Report how many lines of the data contain the string "print". Add nothing.
'''
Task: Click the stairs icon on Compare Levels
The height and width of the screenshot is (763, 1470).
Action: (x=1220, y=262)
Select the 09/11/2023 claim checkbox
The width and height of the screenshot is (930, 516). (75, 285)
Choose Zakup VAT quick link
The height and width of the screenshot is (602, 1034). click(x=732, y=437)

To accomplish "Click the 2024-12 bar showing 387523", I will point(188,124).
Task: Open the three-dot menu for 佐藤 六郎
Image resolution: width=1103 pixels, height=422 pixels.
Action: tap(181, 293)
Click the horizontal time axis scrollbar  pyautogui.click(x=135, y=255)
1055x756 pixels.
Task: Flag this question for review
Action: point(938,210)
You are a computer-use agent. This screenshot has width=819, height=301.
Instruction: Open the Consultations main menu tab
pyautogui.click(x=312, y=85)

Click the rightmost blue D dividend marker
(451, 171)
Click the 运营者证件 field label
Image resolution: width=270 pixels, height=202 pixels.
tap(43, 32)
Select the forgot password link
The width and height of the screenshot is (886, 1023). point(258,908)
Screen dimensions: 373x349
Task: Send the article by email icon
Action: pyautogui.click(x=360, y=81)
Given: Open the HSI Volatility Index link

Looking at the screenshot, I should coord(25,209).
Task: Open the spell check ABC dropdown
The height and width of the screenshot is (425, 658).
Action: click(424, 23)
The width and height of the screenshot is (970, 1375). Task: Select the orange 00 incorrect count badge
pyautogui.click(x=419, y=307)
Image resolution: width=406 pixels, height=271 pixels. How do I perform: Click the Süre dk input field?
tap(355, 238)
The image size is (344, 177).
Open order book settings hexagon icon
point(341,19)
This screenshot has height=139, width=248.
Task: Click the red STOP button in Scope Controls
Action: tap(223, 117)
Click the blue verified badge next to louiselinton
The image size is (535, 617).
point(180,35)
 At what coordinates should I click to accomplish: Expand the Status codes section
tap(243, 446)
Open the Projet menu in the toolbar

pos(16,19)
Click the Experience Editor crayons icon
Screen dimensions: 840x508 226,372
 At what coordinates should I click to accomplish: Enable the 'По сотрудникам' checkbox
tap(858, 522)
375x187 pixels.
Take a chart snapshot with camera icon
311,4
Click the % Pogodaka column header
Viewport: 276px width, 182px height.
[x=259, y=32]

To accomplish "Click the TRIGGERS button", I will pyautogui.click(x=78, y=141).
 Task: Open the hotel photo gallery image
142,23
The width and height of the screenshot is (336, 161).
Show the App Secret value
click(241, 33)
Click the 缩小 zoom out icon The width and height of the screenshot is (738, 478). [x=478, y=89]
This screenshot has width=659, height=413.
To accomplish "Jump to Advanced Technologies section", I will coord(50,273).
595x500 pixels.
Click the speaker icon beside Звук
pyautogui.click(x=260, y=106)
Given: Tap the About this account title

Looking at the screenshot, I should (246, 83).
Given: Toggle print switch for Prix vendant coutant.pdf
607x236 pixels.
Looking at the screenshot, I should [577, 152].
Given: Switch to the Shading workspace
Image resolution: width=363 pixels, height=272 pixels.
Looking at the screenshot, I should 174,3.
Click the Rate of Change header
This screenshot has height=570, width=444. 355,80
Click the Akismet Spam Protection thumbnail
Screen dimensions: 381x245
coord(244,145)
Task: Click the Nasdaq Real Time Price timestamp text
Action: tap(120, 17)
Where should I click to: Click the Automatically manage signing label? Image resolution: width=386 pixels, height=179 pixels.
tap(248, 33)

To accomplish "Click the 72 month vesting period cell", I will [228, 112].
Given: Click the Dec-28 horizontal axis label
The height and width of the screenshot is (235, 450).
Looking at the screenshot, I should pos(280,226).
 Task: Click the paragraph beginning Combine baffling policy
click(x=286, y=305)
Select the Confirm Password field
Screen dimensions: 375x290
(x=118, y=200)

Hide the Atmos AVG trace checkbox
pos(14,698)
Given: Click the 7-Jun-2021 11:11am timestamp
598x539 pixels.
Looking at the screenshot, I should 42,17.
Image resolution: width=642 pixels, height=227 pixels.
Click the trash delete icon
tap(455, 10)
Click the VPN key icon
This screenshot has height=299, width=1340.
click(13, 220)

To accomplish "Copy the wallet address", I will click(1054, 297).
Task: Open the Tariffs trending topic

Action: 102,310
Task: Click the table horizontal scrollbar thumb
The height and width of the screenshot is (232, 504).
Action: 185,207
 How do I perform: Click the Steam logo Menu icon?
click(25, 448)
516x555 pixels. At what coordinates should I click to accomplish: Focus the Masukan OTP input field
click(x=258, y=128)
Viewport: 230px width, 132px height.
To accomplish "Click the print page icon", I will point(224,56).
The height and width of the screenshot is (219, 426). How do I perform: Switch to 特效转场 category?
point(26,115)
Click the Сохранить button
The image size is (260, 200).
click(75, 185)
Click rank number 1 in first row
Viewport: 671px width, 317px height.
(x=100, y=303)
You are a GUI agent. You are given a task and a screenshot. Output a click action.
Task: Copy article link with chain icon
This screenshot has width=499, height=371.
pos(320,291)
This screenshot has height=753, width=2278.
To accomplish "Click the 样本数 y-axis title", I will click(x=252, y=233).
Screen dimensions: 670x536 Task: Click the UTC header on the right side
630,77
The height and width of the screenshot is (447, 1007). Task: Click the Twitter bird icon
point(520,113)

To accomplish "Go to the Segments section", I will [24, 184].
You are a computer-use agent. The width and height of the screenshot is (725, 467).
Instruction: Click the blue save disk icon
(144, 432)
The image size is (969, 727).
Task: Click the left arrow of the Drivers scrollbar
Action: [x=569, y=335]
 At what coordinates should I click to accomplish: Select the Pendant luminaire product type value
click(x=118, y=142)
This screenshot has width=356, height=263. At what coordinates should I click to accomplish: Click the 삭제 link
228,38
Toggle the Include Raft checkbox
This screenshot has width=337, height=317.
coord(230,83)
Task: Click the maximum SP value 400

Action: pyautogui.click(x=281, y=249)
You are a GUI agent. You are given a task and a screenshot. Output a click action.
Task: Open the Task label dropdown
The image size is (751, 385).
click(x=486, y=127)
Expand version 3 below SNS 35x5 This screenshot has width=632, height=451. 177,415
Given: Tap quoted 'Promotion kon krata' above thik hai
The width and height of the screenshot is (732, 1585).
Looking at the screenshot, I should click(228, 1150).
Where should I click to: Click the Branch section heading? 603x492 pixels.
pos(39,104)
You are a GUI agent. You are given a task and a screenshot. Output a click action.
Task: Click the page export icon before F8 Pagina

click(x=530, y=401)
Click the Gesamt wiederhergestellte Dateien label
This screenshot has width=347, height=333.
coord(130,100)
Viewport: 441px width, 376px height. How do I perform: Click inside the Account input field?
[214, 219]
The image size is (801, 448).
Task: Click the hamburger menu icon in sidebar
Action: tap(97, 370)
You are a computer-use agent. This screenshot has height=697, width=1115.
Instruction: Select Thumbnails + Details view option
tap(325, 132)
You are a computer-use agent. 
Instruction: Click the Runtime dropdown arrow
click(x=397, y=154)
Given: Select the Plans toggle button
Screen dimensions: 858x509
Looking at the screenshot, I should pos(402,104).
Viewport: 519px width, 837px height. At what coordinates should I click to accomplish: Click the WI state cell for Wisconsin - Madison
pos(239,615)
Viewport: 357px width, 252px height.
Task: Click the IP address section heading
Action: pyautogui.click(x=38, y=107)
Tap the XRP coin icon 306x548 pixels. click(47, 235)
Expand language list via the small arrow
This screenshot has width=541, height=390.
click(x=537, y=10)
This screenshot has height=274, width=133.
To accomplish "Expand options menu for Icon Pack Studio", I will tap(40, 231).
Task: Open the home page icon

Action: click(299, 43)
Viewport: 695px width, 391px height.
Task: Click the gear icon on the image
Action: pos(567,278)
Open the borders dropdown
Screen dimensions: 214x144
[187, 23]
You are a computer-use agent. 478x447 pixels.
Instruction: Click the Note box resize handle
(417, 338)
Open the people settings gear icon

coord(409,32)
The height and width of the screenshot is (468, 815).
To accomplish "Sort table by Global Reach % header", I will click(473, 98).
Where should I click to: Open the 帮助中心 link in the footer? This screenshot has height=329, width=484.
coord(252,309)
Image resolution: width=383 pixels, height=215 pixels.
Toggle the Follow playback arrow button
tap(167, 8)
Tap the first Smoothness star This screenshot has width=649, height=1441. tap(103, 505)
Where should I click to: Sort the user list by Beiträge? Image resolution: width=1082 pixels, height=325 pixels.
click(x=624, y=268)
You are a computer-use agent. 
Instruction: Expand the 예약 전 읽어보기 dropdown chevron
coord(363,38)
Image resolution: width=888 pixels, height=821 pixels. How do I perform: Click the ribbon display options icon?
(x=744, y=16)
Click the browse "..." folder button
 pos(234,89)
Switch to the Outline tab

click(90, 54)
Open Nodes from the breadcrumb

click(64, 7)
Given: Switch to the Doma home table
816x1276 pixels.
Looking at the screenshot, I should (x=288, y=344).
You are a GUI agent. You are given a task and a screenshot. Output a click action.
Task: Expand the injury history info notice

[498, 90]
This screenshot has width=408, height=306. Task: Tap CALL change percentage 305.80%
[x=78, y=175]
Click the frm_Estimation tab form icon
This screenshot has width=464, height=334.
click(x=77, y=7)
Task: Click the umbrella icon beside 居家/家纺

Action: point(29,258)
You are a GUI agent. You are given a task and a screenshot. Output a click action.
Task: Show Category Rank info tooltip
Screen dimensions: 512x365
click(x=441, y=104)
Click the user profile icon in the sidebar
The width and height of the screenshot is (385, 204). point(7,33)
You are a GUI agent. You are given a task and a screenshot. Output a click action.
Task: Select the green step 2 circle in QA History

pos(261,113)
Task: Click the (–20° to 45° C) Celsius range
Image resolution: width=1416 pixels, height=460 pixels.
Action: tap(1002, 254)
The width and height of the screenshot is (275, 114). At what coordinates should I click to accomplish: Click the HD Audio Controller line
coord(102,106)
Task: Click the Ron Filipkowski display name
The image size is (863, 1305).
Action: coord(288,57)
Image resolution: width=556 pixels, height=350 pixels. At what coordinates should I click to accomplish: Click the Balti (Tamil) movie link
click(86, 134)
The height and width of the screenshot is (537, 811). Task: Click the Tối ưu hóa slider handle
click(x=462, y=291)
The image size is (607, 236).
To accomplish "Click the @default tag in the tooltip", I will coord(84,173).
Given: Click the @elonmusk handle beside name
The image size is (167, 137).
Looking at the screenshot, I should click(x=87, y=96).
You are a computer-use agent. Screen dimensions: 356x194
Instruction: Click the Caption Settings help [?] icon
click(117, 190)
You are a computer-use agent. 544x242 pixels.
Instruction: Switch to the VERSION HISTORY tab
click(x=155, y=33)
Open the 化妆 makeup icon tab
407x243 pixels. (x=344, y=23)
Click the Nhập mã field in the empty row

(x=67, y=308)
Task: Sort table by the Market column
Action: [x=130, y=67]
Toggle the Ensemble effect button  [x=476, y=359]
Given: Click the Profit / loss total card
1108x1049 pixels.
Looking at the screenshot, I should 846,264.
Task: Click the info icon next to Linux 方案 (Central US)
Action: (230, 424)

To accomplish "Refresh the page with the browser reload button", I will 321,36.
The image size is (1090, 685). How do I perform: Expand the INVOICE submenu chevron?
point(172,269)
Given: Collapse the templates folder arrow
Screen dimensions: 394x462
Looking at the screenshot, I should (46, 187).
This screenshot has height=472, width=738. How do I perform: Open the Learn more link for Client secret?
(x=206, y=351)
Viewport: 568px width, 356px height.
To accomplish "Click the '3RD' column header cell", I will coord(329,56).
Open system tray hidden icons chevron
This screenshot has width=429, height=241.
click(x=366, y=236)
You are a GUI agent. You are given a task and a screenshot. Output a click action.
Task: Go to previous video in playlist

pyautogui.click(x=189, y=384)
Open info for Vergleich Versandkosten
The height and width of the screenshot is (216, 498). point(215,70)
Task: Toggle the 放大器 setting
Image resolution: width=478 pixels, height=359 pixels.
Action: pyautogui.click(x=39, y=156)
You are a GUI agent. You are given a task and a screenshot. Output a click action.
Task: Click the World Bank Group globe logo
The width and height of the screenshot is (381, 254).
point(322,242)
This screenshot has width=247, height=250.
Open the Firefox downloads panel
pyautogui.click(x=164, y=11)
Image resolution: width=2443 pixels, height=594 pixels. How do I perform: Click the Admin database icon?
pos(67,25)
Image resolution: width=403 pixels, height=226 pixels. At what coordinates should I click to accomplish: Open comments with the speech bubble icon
'''
Your solution – 2